Would I do something to help or say something like "that's what you get for jumping on the bed" and move to another car....hmmmmm
Anonymous said…
Do you wear glasses, Blackbird? If so, I have a suggestion. Remove them while on the train. Voila! Instead of burritos and toenail clippings, you are in the middle of an impressionist painting.
Anonymous said…
Nobody rants better than you do.
Anonymous said…
And I complain I always see the same old faces every single day...
Anonymous said…
Wow. Note to self: Never powder my nose on the way to work again. Eek! Guess I thought the shine on my horn was more offensive than the riddance of it, but perhaps not.

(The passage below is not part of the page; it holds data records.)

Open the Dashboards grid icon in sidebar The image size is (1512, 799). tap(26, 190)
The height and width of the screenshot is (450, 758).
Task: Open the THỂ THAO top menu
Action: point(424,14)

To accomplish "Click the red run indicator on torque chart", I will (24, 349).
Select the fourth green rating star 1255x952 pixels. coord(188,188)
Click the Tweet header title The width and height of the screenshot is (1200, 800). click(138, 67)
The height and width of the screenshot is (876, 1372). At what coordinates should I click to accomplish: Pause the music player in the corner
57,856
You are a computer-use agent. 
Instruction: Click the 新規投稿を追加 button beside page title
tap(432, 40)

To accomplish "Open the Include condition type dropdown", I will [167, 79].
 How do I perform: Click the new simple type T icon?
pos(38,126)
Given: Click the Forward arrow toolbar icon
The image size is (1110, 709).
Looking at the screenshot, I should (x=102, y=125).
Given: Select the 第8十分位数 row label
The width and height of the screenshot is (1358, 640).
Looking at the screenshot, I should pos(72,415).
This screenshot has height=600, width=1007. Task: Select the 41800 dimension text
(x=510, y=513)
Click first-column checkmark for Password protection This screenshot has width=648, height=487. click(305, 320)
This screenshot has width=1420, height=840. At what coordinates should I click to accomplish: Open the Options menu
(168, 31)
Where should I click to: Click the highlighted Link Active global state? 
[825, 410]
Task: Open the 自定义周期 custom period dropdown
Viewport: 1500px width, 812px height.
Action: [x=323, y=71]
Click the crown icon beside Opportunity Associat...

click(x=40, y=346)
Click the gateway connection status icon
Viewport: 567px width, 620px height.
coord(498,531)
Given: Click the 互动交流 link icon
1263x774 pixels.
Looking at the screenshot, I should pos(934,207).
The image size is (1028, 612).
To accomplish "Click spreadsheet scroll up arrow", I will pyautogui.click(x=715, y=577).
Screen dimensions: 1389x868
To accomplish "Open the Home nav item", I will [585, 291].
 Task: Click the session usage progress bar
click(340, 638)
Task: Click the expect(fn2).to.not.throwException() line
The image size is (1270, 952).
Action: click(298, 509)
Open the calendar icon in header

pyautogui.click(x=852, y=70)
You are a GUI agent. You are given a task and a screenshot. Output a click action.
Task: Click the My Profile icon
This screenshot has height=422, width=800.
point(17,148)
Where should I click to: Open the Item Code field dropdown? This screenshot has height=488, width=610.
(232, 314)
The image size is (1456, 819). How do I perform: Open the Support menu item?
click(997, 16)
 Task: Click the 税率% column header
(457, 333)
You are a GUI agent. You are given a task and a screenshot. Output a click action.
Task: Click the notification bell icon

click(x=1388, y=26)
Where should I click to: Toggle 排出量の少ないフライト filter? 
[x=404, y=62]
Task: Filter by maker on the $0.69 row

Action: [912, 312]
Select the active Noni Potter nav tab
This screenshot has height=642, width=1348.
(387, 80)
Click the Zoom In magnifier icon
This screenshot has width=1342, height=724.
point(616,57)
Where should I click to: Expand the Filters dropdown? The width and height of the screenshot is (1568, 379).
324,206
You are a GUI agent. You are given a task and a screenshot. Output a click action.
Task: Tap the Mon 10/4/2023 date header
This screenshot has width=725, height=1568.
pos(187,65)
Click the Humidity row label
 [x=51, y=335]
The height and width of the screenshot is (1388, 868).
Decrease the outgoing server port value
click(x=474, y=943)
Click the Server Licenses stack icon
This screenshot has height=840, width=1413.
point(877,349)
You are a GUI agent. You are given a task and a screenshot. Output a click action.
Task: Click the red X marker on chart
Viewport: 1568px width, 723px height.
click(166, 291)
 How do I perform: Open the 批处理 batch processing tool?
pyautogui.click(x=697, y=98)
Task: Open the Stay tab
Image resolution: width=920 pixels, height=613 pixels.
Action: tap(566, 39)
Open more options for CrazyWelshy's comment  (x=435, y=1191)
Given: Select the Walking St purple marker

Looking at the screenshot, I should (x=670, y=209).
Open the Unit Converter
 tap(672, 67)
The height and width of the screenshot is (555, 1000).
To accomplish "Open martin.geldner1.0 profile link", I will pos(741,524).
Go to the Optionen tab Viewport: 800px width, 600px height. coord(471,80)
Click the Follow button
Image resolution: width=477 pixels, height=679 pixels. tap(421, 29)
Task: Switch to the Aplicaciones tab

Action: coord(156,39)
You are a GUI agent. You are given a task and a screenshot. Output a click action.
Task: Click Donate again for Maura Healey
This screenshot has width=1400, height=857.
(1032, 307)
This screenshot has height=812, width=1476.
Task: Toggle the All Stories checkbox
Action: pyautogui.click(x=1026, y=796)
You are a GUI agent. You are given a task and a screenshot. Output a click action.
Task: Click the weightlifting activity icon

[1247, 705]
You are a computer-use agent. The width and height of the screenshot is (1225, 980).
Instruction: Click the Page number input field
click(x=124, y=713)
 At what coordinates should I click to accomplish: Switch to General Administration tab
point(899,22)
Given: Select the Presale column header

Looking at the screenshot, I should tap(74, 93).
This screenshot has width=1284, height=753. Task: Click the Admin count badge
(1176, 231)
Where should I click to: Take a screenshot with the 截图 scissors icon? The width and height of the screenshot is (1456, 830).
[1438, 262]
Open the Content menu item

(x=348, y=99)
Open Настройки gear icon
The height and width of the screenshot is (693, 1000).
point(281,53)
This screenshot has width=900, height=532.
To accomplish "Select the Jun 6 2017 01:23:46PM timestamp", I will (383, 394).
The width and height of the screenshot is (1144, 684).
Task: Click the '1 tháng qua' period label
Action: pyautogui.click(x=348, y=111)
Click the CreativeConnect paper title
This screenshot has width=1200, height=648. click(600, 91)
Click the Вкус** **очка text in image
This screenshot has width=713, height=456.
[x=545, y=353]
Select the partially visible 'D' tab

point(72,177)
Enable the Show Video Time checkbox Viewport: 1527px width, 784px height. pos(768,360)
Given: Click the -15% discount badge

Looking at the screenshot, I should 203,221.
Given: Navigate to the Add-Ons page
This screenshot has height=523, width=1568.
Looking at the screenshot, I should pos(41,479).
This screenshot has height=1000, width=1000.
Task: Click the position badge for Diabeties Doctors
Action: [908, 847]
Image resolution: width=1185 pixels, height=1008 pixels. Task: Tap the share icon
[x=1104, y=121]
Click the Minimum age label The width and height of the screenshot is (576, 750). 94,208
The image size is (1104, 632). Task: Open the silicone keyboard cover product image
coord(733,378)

I have always found it to be quite obnoxious when people who are reading their morning paper, heh heh, act as if the mere act reading the paper entitles them to open it all the way up and therefore noisily and inkily invade their seatmate's personal space. Not nice. There's my rant for ya.

Anonymous said…
The food thing, yes. Cell phones - I'm with you. The nails - ick! But I can't help but wonder what's so offensive about someone applying makeup in public? I don't wear makeup anymore, but I find it kind of interesting to see it being applied - like watching someone paint.
Anonymous said…
Happily, or maybe not, the only things that bother me on a train or bus or plane are audible -- crying baby, someone with the sniffles, a loud iPod, a cell phone conversation. Anything else I can tune out.

The maybe not part comes in where I could potentially be the person that is grossing out everyone else. (Note to self: do not be That Person.) Thanks for the reminder.
Anonymous said…
Yes, personal grooming is best done alone. At home. Alone.

Imagine if you unwrapped a rack of ribs to eat in front of the train-gang.
Anonymous said…
A few of the men I work with clip their nails at work. That just grosses me out. Like the rest of us in cube-ville can't hear the "snip! snip! snip!" What is wrong with these people?
Anonymous said…
I hope your new experiences of taking mass transit and working in the city will help you become more accepting of people whose values and beliefs are different than yours.

Some people live lifestyles that require doing certain things on the train -- things that you may have the luxury of doing at home, like putting on mascara or eating. Do you know any single moms or people who work two jobs to make ends meet? They might be a bit more strapped for time than you are. Others may believe that talking into a cell phone is no different than talking to a fellow passenger, (and like you said, you have an iPod).

Rants can make you feel good and help you get things off your chest, but complaining about a crying baby? What do you suggest...a special car for them, too? I just think many people need to lighten up on "pet peeves" when there are so many more important things in the world to be concerned about. A person in Somalia would love to trade places with you, especially if your biggest headache is dealing with a cell phone wielding burrito eater on a train.
KPB said…
Ahhh, now we're getting to the good stuff.

As Chef would say, 'it's all in the upbringing'.
blackbird said…
Well said, Sadie. I am truly lucky and these peeves are incredibly minor - especially considering how fortunate I am.
I am experiencing a learning curve and adjusting to having hundreds of people, rather than just five, around me each day - all day - every day. Though I tend to be pretty judgemental about my own group's little transgressions as well.
Unknown said…
In the morning I hate everybody. At night I am tired. I always slept on the train (when I lived in Chicago and DC). These days I am a lot less critical of what goes on around me...but I do enjoy your observations as the bring it all back! (I used to put on makeup on the train. I had a toddler and my hair looked like sh*T for about 6 years while he was growing up!)
Amy said…
You're totally on the LIRR. I've been there. I've heard a guy tell his wife on his cell phone he wanted a divorce. Yes, over his cell phone. While he was on the train. A very, very crowded train. You could blog daily about the atrocities of the LIRR. What a mess it is.